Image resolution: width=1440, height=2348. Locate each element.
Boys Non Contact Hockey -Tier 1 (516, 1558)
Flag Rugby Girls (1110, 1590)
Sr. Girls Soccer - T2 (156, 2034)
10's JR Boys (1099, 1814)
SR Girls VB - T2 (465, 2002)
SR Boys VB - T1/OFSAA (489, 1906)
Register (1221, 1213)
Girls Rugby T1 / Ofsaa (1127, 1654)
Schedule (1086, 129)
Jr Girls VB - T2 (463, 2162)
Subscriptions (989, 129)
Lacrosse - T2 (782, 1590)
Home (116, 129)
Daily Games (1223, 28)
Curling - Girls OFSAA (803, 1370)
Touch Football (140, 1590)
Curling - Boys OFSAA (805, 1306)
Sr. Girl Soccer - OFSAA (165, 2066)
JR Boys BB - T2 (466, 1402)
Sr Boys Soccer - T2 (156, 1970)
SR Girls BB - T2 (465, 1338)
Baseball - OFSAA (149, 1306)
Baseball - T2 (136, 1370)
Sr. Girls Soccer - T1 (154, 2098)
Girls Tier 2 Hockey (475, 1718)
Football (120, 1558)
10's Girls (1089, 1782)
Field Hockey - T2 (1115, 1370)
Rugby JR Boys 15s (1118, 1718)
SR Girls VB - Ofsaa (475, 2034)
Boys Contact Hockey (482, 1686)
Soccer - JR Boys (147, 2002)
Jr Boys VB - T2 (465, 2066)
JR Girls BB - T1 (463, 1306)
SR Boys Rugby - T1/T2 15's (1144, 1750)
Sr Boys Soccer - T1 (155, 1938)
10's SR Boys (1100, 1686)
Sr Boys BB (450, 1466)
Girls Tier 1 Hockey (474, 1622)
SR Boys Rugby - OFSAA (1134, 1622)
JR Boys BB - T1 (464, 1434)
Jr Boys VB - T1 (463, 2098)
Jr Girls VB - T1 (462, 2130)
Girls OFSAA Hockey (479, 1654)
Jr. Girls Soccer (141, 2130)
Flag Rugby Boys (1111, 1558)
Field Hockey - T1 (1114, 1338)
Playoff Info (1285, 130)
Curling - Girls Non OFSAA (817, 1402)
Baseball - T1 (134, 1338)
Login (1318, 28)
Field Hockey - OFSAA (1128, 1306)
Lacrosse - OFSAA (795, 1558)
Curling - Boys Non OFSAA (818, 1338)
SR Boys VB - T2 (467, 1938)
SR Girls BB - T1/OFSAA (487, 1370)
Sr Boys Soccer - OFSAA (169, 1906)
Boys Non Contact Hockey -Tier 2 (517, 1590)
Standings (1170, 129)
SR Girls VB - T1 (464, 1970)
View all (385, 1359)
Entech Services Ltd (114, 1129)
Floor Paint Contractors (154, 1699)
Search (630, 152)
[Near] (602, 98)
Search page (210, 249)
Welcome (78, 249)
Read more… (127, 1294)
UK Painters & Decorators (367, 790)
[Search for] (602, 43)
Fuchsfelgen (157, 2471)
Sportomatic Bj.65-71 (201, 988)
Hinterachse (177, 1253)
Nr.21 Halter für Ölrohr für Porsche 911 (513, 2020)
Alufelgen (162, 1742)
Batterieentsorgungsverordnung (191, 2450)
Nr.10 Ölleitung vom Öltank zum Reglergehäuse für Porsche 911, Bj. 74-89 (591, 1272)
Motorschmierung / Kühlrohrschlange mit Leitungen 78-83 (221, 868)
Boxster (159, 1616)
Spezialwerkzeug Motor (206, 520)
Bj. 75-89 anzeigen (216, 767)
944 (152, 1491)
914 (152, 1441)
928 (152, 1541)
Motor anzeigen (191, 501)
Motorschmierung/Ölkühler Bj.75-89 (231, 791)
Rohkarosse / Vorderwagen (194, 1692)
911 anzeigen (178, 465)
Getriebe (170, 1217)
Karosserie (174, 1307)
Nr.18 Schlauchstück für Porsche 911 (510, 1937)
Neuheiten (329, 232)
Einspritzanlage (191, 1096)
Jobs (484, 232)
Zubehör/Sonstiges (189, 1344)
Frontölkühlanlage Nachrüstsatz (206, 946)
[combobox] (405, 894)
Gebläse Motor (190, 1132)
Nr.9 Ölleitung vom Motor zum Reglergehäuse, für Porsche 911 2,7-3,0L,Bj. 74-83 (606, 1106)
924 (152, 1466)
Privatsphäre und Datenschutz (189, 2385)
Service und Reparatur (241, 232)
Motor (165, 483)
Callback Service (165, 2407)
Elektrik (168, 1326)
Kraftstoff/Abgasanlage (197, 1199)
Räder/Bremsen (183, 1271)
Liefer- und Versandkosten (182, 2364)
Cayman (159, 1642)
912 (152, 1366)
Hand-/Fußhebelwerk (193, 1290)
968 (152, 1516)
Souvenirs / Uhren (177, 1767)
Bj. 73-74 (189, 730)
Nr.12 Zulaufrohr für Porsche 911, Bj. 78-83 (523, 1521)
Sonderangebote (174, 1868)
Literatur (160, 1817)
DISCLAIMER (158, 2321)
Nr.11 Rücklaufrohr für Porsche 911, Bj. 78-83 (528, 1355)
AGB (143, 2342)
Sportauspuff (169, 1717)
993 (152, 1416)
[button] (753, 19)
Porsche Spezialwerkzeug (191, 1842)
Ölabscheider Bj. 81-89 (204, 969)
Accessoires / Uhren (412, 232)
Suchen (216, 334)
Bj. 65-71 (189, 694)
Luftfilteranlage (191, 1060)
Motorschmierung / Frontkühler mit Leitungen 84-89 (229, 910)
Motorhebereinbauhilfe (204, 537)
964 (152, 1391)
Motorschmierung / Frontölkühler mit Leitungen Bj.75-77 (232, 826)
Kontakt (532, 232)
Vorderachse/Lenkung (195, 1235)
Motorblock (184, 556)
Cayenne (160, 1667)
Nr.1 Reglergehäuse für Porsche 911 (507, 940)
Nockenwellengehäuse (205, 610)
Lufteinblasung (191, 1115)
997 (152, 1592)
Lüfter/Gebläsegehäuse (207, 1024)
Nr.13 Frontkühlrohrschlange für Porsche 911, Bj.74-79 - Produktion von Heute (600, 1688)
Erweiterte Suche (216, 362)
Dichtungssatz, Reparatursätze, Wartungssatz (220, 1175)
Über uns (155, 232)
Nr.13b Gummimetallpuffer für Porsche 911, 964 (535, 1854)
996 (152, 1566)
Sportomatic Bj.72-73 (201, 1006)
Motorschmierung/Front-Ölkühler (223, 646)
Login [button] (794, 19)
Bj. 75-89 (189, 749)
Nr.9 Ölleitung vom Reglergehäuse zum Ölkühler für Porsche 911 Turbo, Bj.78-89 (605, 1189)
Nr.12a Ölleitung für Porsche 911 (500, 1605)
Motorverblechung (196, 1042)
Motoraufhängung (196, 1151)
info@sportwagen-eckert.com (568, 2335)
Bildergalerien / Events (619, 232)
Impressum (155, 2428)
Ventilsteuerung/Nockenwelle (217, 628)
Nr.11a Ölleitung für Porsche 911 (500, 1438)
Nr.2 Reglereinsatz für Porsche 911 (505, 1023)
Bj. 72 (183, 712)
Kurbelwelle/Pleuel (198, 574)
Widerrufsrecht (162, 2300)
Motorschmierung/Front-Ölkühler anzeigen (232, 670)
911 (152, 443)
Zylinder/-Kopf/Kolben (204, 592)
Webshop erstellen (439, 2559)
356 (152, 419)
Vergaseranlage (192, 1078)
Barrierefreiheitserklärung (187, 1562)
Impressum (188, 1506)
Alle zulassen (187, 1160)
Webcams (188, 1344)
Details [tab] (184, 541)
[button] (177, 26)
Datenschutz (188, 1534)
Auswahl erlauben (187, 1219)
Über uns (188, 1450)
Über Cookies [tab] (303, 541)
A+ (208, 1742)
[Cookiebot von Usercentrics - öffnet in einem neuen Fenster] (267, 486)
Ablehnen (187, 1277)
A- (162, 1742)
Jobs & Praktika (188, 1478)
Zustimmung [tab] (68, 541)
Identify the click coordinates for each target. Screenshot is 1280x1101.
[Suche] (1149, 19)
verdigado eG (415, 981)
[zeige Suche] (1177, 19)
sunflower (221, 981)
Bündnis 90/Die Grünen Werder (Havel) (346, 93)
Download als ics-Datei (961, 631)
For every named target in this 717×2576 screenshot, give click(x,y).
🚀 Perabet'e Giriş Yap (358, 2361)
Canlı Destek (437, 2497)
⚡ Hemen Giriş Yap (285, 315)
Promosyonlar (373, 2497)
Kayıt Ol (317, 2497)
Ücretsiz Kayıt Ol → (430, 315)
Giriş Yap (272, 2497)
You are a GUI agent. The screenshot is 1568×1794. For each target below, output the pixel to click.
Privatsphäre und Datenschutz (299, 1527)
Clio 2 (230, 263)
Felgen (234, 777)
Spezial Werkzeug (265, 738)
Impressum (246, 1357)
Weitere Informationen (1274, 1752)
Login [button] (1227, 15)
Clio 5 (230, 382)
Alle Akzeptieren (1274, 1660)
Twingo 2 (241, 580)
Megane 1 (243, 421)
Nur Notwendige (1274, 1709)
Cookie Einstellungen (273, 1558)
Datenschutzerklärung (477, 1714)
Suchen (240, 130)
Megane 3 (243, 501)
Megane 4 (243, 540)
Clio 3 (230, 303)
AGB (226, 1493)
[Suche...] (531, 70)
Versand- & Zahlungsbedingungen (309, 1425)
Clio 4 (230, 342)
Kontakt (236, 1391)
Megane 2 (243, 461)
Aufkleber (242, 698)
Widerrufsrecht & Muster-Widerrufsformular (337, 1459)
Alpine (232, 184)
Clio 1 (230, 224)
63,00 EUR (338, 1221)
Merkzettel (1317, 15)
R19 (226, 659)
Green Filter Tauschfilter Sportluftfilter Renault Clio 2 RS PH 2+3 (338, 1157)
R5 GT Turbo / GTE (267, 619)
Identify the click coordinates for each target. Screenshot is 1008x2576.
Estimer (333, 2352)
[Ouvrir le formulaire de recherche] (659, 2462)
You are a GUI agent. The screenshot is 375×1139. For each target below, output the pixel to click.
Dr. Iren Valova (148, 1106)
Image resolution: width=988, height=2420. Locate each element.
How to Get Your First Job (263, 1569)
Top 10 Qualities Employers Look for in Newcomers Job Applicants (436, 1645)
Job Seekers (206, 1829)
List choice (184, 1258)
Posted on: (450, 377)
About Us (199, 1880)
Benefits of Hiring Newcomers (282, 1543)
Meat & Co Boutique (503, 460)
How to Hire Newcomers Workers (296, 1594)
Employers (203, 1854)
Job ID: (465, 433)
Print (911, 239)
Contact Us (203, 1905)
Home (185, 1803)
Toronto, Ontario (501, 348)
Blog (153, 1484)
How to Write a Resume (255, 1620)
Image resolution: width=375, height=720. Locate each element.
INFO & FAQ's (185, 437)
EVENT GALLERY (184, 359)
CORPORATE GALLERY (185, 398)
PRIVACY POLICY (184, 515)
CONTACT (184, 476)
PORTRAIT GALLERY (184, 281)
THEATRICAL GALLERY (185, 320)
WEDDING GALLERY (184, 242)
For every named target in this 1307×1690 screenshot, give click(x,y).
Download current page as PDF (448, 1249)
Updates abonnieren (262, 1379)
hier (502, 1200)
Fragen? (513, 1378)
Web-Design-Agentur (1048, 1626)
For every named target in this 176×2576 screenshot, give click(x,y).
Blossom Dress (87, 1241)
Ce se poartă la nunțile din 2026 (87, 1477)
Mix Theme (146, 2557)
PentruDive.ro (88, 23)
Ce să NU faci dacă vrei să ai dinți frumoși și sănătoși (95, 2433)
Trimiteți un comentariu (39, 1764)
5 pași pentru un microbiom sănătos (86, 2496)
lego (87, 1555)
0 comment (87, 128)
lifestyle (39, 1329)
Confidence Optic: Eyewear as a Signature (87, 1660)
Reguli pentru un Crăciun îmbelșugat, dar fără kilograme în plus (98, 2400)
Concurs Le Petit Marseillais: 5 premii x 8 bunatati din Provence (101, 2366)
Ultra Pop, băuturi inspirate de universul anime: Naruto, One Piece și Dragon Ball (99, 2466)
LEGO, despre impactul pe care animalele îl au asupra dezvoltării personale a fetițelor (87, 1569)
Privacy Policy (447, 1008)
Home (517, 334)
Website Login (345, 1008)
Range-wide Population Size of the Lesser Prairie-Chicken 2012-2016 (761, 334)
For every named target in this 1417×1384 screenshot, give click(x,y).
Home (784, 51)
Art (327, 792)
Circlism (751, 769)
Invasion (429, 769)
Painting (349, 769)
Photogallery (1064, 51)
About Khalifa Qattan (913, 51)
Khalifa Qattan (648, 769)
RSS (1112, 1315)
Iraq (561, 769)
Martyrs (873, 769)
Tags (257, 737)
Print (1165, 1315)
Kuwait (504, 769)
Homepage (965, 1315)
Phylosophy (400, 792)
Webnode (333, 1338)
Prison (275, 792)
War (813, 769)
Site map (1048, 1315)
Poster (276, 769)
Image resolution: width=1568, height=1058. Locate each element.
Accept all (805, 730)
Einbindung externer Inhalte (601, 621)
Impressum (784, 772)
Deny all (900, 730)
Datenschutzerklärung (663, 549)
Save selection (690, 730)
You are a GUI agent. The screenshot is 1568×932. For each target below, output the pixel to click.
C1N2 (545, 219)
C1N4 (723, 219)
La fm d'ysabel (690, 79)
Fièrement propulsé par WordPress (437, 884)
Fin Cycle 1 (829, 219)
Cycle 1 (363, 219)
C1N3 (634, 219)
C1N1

> [Do this] Reproduce the data from the line with "WEDDING GALLERY (184, 242)" up to and including the line with "Home (517, 334)", putting "Privacy Statement" in place of "Privacy Policy" and leaving everything else unchanged.

> [Exercise response]
WEDDING GALLERY (184, 242)
For every named target in this 1307×1690 screenshot, give click(x,y).
Download current page as PDF (448, 1249)
Updates abonnieren (262, 1379)
hier (502, 1200)
Fragen? (513, 1378)
Web-Design-Agentur (1048, 1626)
For every named target in this 176×2576 screenshot, give click(x,y).
Blossom Dress (87, 1241)
Ce se poartă la nunțile din 2026 (87, 1477)
Mix Theme (146, 2557)
PentruDive.ro (88, 23)
Ce să NU faci dacă vrei să ai dinți frumoși și sănătoși (95, 2433)
Trimiteți un comentariu (39, 1764)
5 pași pentru un microbiom sănătos (86, 2496)
lego (87, 1555)
0 comment (87, 128)
lifestyle (39, 1329)
Confidence Optic: Eyewear as a Signature (87, 1660)
Reguli pentru un Crăciun îmbelșugat, dar fără kilograme în plus (98, 2400)
Concurs Le Petit Marseillais: 5 premii x 8 bunatati din Provence (101, 2366)
Ultra Pop, băuturi inspirate de universul anime: Naruto, One Piece și Dragon Ball (99, 2466)
LEGO, despre impactul pe care animalele îl au asupra dezvoltării personale a fetițelor (87, 1569)
Privacy Statement (447, 1008)
Home (517, 334)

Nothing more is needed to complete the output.